Abstract Body (Do not enter title and authors here): Introduction: Acute respiratory distress syndrome (ARDS) is characterized by pulmonary edema, hypoxia and systemic inflammation. The presence and clinical implications of a high cardiac output state in patients with ARDS remain unknown given the lack of invasive hemodynamic monitoring in most patients with ARDS.

Hypothesis: A subset of patients with ARDS will have high output heart failure with high cardiac output and elevated pulmonary capillary wedge pressure (PAWP) representing a unique subphenotype of ARDS.

Methods: Patients from the Comparison of Two Fluid-Management Strategies in Acute Lung Injury (FACTT) Trial were stratified according to baseline cardiac output states and filling pressures: HOLHF (high-output with left heart failure) was defined as cardiac index (CI) ≥ 4 L/min/m² and PAWP ≥ 15 mmHg; HOnoLHF (high-output without left heart failure) as CI ≥ 4 L/min/m² and PAWP < 15 mmHg; and NOHO (non-high-output) as CI < 4 L/min/m². Hemodynamics, oxygenation, metabolic demand (VO₂) and clinical outcomes were compared across groups.

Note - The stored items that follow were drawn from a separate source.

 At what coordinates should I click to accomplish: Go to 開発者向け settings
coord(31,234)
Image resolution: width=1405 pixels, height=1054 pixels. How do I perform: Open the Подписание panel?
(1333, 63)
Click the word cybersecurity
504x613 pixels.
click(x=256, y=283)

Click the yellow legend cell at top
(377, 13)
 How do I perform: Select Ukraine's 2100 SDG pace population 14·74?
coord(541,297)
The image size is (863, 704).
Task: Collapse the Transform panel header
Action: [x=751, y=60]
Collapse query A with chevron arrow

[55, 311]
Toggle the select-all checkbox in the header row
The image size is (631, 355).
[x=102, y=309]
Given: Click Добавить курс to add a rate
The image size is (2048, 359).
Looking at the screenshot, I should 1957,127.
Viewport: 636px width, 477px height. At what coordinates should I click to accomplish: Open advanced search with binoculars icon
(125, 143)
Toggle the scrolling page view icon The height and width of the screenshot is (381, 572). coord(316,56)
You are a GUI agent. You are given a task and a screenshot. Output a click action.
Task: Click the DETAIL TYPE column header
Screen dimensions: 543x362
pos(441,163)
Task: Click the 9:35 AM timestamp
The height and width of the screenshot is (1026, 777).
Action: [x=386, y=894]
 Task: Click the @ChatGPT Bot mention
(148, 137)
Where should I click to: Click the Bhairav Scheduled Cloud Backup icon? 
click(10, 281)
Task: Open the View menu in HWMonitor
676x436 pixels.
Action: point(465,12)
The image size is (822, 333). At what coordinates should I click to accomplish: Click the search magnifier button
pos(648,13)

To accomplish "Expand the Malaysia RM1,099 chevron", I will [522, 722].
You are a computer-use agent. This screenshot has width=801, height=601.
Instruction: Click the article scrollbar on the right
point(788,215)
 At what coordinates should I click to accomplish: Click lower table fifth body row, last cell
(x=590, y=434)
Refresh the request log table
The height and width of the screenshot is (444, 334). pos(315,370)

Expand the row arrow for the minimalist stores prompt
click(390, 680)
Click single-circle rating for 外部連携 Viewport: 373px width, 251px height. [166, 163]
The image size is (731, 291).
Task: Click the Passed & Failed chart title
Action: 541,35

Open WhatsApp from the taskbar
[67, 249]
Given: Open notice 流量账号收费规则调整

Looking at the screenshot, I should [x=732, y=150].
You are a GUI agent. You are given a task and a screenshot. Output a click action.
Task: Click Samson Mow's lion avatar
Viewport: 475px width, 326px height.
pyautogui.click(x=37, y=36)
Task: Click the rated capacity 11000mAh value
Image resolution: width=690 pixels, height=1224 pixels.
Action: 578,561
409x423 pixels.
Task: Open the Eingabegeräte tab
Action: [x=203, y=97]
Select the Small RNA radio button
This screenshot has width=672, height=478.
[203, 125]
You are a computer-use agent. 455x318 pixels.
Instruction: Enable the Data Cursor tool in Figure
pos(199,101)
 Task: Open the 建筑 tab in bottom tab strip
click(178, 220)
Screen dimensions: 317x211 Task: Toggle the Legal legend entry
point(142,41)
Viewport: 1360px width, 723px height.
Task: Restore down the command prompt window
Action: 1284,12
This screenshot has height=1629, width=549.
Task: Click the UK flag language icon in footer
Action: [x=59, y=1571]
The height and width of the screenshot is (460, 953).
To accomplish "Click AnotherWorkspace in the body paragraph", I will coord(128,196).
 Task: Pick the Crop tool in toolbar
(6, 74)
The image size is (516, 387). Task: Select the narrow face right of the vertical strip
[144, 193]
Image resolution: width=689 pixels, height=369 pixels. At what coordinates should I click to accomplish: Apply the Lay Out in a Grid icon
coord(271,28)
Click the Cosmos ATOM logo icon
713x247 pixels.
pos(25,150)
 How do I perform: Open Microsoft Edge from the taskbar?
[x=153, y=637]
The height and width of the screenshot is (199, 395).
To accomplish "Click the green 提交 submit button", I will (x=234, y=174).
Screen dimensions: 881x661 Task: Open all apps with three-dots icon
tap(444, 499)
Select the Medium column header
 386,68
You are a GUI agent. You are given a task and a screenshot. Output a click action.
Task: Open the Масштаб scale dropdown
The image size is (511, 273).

Results: Of the 399 patients included, high-output states were present in 52% of all patients (Figure 1). High-output cohorts demonstrated higher myocardial workload, lower systemic vascular resistance (SVR), lower pulsatile arterial load, higher VO₂ and more impaired systemic O₂ utilization despite the highest peripheral O₂ delivery compared to NOHO (Table). Among the high-output cohorts, the HOLHF cohort demonstrated higher right ventricular stroke work (25.2 ± 12.1 vs. 20.3 ± 12.3, P<0.001), worse A-a gradient (326.0 ± 136.5 vs. 276.1 ± 114.7, P=0.048) and higher VO₂ (382.3 ± 234.2 vs. 289.8 ± 171.7, P<0.001) compared to HOnoLHF. Increasing cardiac output was individually related to decreasing SVR (r=-0.742, P<0.001) and increasing VO₂ (r=0.565, P<0.001) (Figure 2). When adjusted, both variables remained strongly related to increasing cardiac output (P<0.001). There were no significant differences among the cohorts with respect to refractory hypoxia and mortality.

Conclusions: High-output states in ARDS are prevalent and underrecognized. Such states appear to be driven by arterial vasodilatation and heightened VO₂ with additional manifestations of increased myocardial workload and inefficient peripheral utilization with impaired systemic O₂ utilization. Whether specific strategies to mitigate the high output state might improve gas exchange, hypoxia and outcomes in patients with HOLHF and ARDS requires further study.